メキシコ跡地防衛戦 前編⑥ 短命の王
──制圧戦艦完全破壊の、16分前。
─── PM12:43 ───
─── 旧メキシコ首都作戦司令拠点 ───
「笹倉さん、後はお願いね」
「行くのか、ソフィア」
「えぇ。彼らが選択した行動で、未来が確定した。あの戦艦は破壊される」
(まぁ、その後に控えている問題だけは無理だけど)
だからこそ、私が行く。
「そうそう。行く前に伝えることがあったわ」
「?」
「彼らが制圧戦艦を破壊した後、和人君辺りからとある通信を受けると思うけど、決して狼狽えないでちょうだい」
「何?」
それだけ伝えて、司令室を後にする。
「来なさい、アーク」
そう唱えると、手元に両刃の剣が現れる。そしてそれを手にし、仲間が待つ戦場へと歩み始めた。
***
「アレね」
ここから、あの戦艦までの距離は約5km。
既に砲身は破壊され、ボロボロとなった戦艦からは、膨大な魔力が、ある一点へと集中していた。
アレが臨界に達した時、半径2km圏内が焦土と化すほどの熱量を以て、敵味方関係なく死に絶える。
(つまり敵さんは、アレの爆破範囲外にいる可能性が高い)
未だに、その所在は掴めない。
未来が視えると言っても、未来の重大な分岐に関わる特異点を観測する、『観測者』以外は、与えられた情報からの未来しか視ることができない。

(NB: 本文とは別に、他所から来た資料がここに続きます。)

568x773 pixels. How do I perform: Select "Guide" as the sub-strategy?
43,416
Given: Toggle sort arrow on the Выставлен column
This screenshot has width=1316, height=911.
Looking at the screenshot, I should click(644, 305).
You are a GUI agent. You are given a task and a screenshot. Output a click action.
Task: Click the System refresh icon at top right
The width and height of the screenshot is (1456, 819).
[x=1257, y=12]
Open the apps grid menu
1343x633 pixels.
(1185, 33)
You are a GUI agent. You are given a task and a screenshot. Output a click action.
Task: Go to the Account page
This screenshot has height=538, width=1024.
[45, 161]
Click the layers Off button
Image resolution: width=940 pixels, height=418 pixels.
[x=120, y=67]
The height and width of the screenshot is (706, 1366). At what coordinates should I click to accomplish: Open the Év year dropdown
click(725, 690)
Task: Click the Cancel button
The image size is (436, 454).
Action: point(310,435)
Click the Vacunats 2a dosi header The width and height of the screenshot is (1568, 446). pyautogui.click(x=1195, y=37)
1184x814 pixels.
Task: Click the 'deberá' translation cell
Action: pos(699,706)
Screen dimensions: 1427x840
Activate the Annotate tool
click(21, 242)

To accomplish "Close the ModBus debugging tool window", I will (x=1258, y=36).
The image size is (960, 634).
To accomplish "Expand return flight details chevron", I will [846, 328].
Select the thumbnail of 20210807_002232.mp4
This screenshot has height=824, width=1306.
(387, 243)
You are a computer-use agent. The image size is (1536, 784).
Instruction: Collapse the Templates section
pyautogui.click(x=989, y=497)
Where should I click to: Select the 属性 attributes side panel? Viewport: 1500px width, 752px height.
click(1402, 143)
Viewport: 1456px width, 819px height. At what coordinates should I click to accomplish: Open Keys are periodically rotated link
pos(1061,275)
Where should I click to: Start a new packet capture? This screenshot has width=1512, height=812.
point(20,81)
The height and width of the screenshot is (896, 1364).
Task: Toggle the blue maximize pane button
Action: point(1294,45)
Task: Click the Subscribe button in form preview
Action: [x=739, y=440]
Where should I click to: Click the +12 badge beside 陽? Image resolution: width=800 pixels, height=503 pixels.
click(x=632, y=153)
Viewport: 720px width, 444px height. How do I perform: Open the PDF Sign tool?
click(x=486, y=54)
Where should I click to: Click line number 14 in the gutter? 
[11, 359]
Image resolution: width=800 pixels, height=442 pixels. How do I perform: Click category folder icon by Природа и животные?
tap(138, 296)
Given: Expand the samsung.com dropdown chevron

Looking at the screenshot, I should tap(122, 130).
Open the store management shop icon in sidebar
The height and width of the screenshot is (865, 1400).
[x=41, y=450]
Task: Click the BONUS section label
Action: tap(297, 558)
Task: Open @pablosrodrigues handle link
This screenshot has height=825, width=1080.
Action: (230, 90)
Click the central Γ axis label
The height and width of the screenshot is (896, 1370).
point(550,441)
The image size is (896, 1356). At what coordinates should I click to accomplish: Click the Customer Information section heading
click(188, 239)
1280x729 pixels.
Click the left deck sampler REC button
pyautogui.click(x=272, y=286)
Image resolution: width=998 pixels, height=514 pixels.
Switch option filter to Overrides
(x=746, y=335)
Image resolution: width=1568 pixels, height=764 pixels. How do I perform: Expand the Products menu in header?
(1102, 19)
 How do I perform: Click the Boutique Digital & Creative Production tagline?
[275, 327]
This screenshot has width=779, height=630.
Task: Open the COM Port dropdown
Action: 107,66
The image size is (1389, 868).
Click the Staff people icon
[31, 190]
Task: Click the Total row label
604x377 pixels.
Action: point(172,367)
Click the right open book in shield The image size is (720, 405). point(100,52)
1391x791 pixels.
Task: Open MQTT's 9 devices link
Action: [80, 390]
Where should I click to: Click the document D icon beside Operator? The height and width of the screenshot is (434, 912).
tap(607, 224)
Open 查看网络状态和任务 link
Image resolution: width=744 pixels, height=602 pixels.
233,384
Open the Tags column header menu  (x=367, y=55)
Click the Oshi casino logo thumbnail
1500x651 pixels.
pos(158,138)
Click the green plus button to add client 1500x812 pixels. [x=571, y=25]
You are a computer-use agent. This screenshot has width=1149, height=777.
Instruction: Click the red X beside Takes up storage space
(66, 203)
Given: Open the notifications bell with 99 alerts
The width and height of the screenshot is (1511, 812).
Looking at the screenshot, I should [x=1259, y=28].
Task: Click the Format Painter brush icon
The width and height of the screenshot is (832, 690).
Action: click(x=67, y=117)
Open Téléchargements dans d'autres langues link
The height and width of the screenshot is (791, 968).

結局の所、『星詠み』というクラスは、どこまで行っても、後の先でしかない。
だからこそ、私にしかできないことがある。
「どうやら、和人君が全員に避難指示を出したようね。ふふっ、初参加だというのにとても勇敢。そして、見事よ」
彼は特別何かをしたわけではない。圧倒的な攻撃をしたわけでも、防御をしたわけでもない。
ただ最善を模索しただけ。だからこそ、この未来が確定したとも言える。
そんな彼に感謝をしつつ、私は私にしかできないことをやり遂げる。
「僅かな希望、発動」
スキルが発動したことにより、脳内に、この後に起こる絶望の未来を観測する。
『僅かな希望』。
このスキルは本来、数秒先までの一つの未来しか視ることができない、星詠みが持つ通常スキルの一つ。
だけど『ゼロ』へと至った私には、90分先までの未来を複数同時に視ることができる。とはいっても、情報が少なければ、視れる未来も断片的なものが多いけどね。
そして、そのうち一つの未来が確定されると、それ以外の未来は剪定される。
「こんな未来、私たちには要らない。だからこそ、私が否定し、創り変える」
魔力を静かに放出する。同時に、それに呼応するかの如く、アークの刀身に光の粒子が集まり出す。
そして、これから放つスキルのための、起動シーケンスに入る。
「第1創出:原典の未来の構成解析」
本来辿るべき未来を解析し、その未来における特異点を見定める。
「第2創出:偽造の未来を定義」
観測した未来の隣に、自身が思い描く空想のあり得ざる未来を構築する。
「第3創出:辿るべき未来への分岐を設定」
これから向かうは正しい未来ではない。空想を現実へ、偽りの未来へ向かうための、新たな道筋のための分岐点を割り込ませる。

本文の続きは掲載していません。